Task requirements: Copy the listing below, starting at the line that contains "Click the magnifying glass search icon" and going through to the end of the listing. Leave out the pictures.

== Data provided

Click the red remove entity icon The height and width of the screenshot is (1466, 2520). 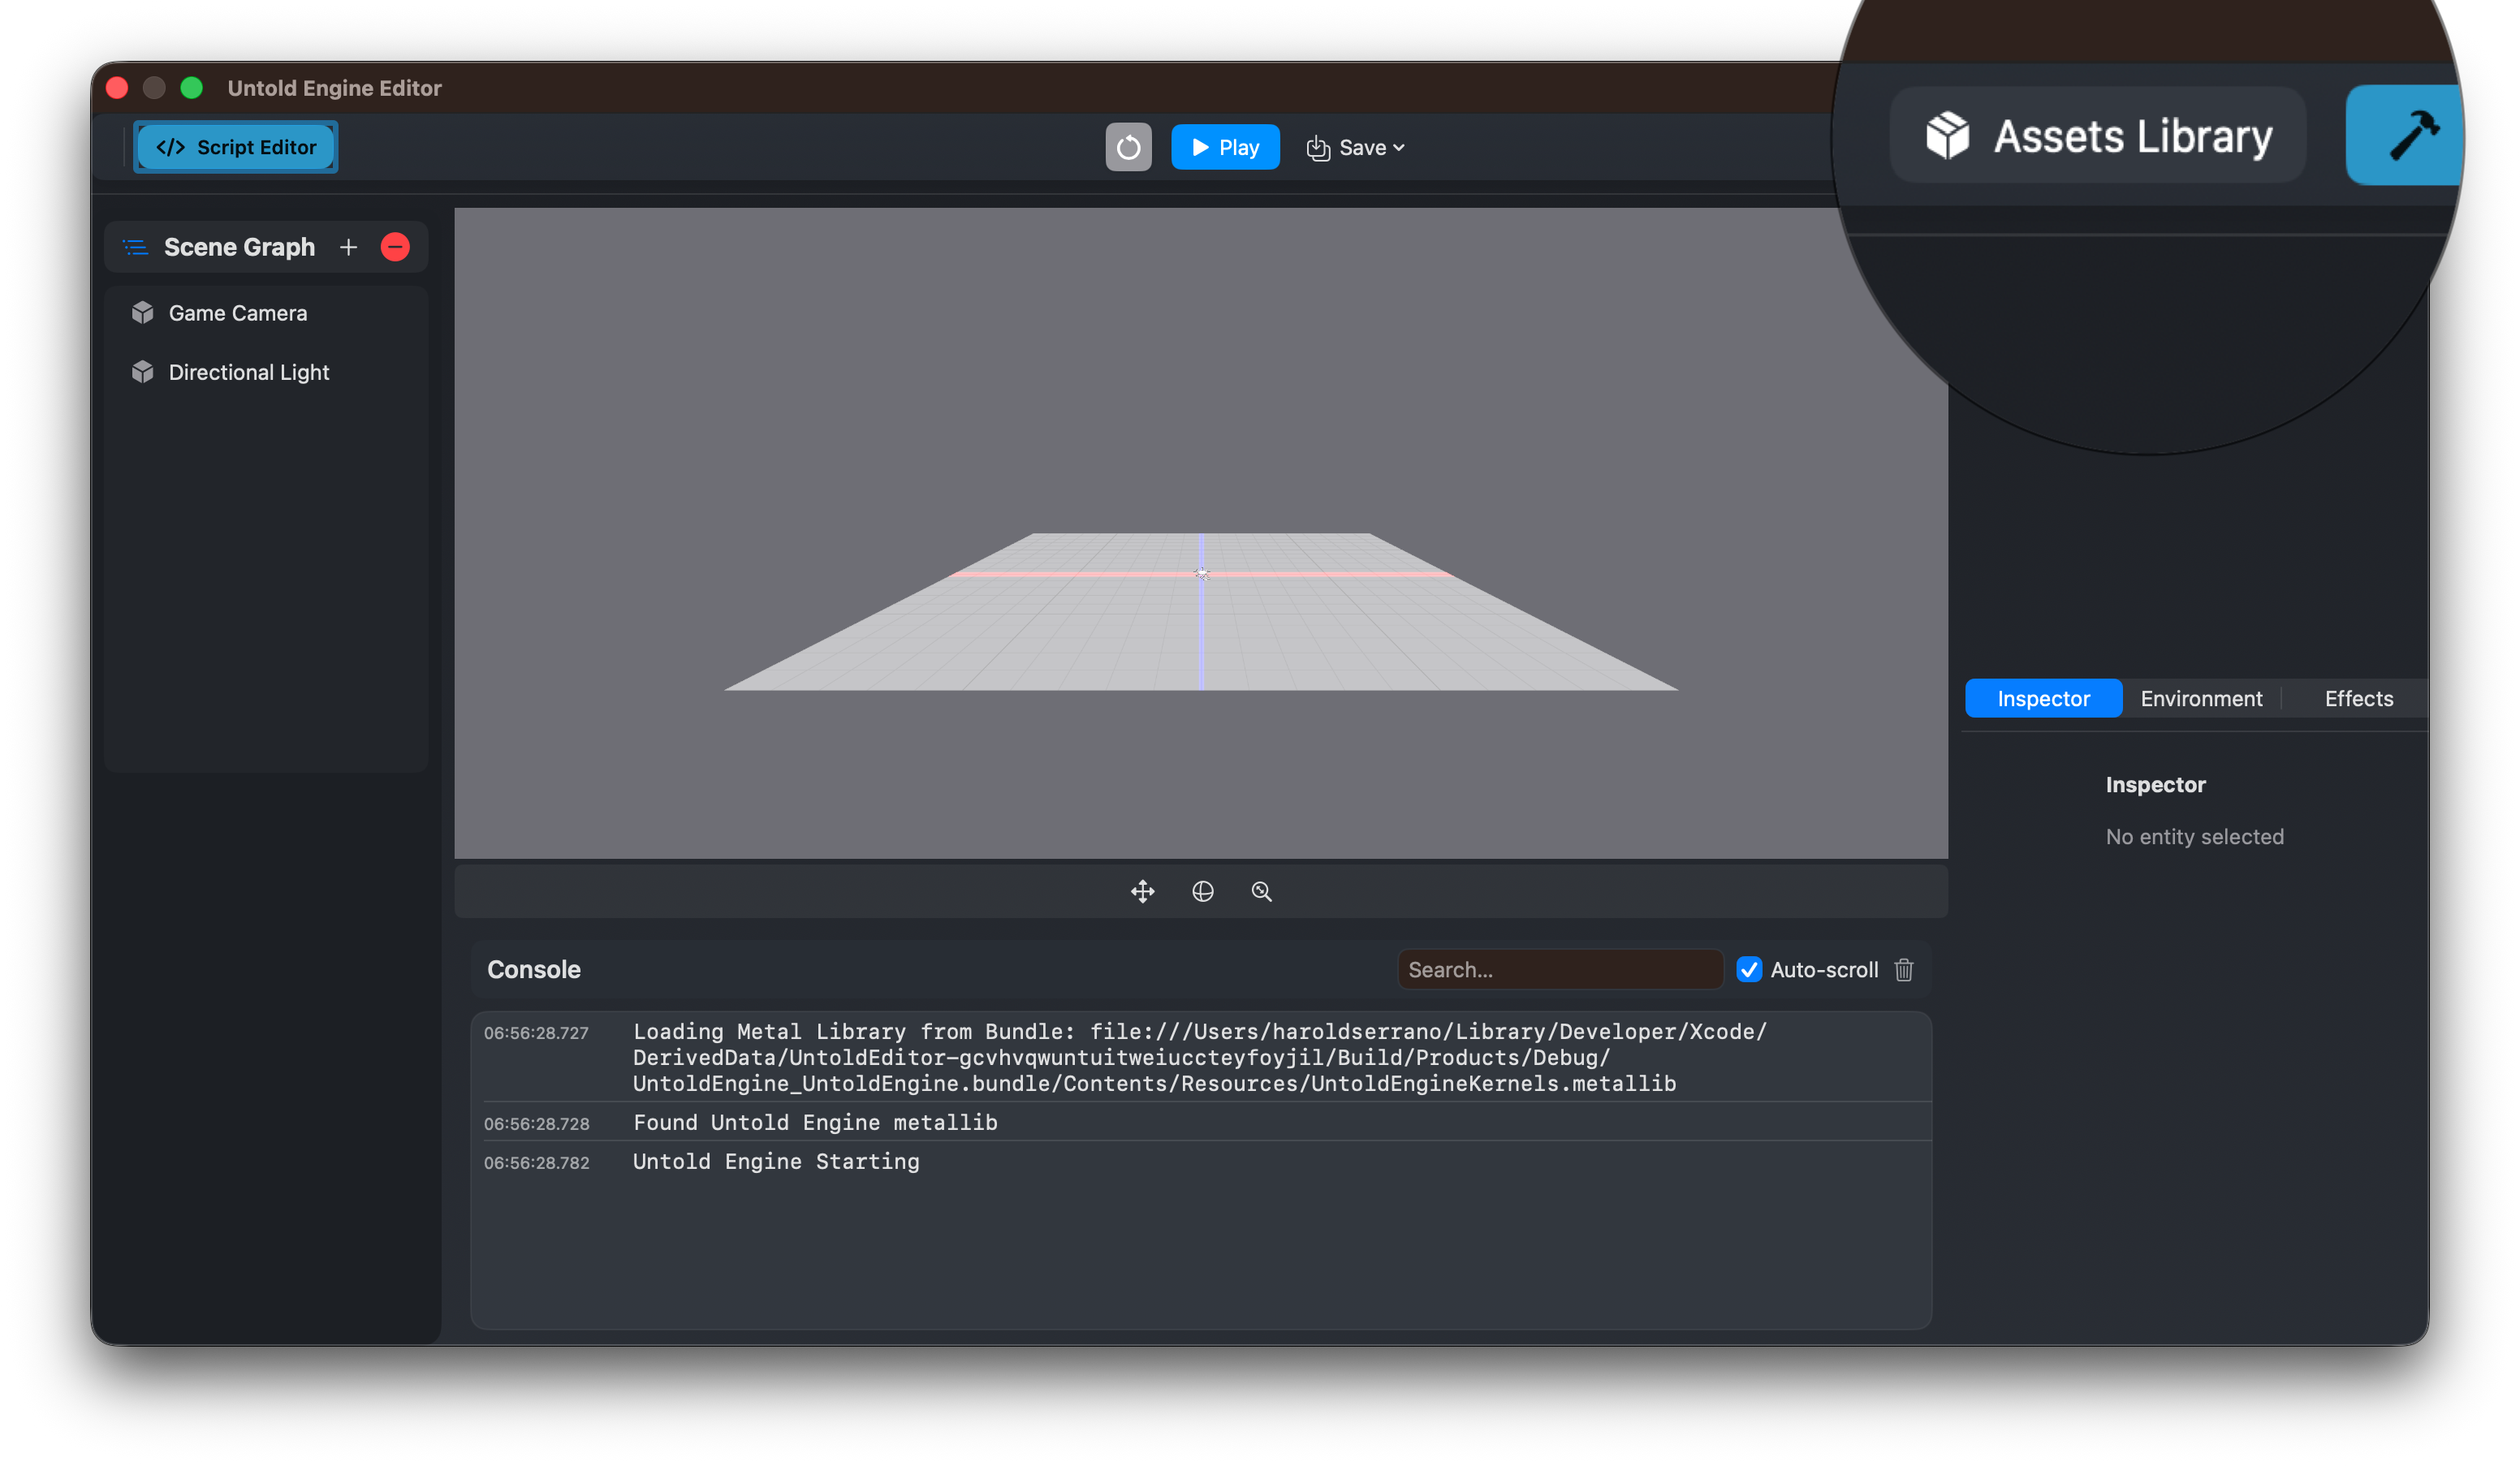tap(395, 247)
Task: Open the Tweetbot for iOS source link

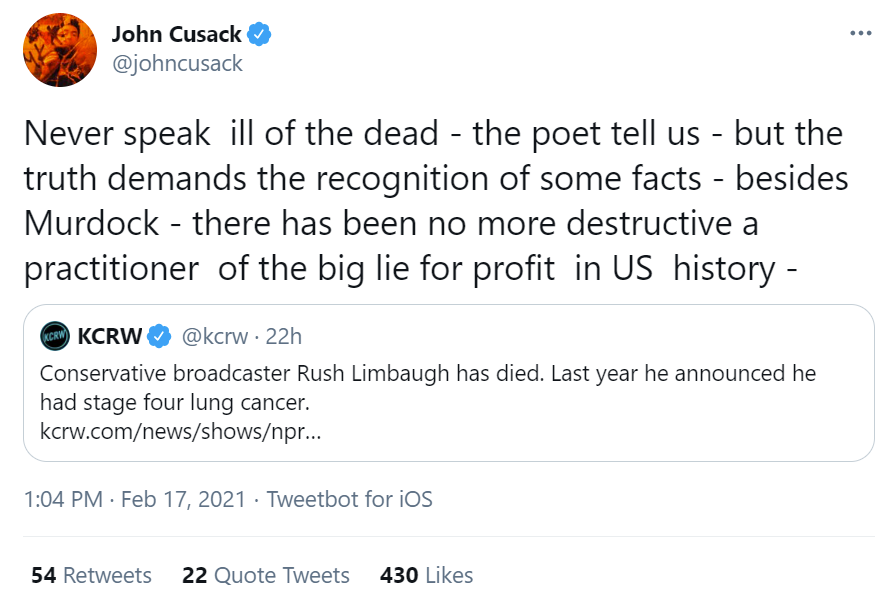Action: (350, 499)
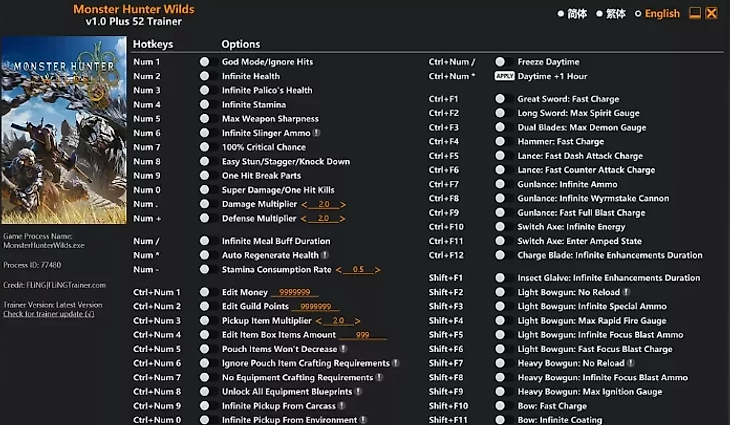Click info icon beside Ignore Pouch Item Crafting Requirements
Image resolution: width=730 pixels, height=425 pixels.
pyautogui.click(x=395, y=363)
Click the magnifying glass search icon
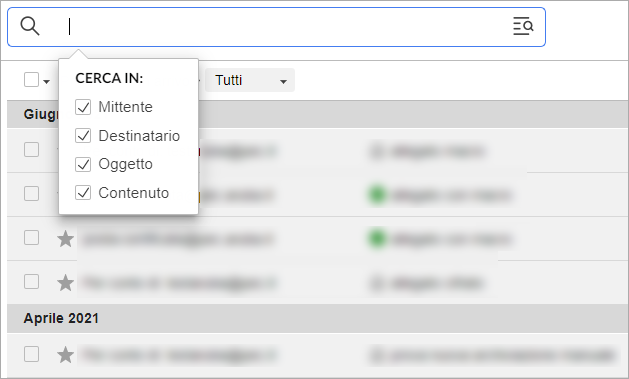This screenshot has width=629, height=379. pyautogui.click(x=30, y=26)
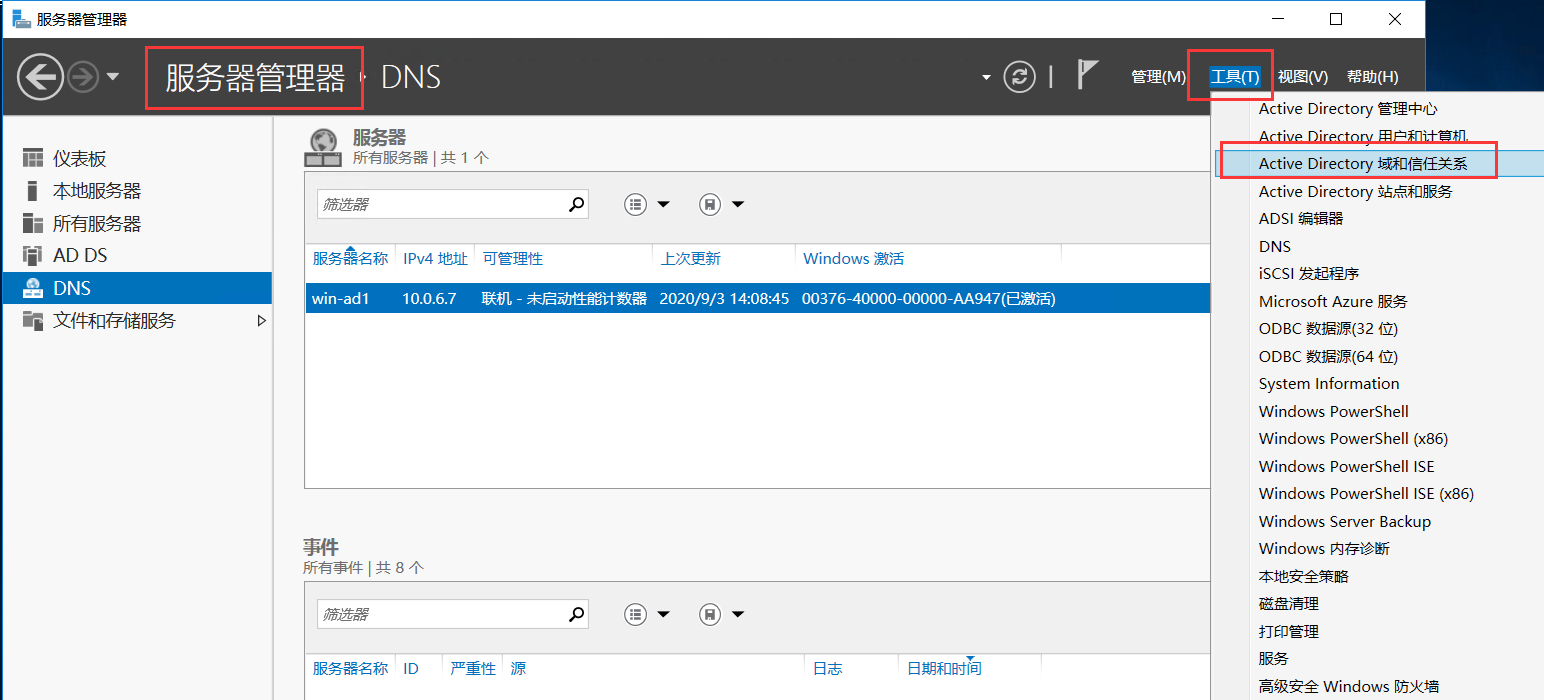Click the save icon in the 事件 panel
The height and width of the screenshot is (700, 1544).
click(709, 613)
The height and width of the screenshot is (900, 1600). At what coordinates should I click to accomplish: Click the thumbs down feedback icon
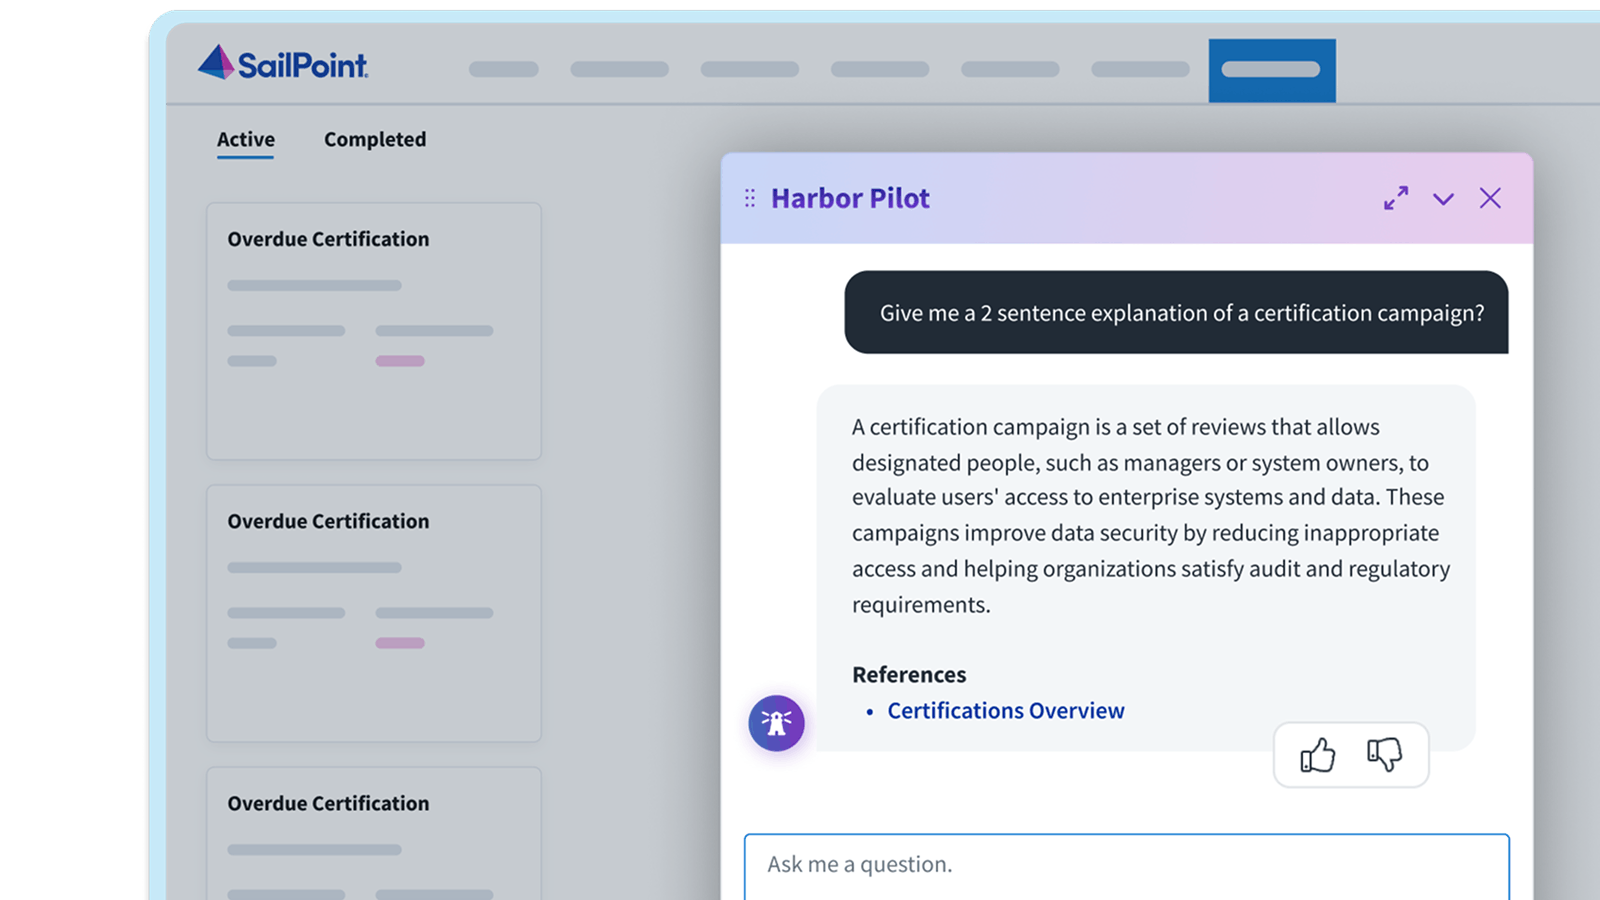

====

Complete output:
Click the magnifying glass search icon
This screenshot has width=629, height=379. pyautogui.click(x=30, y=26)
Click the save icon in the 事件 panel
The height and width of the screenshot is (700, 1544).
click(709, 613)
The height and width of the screenshot is (900, 1600). At what coordinates should I click to accomplish: Click the thumbs down feedback icon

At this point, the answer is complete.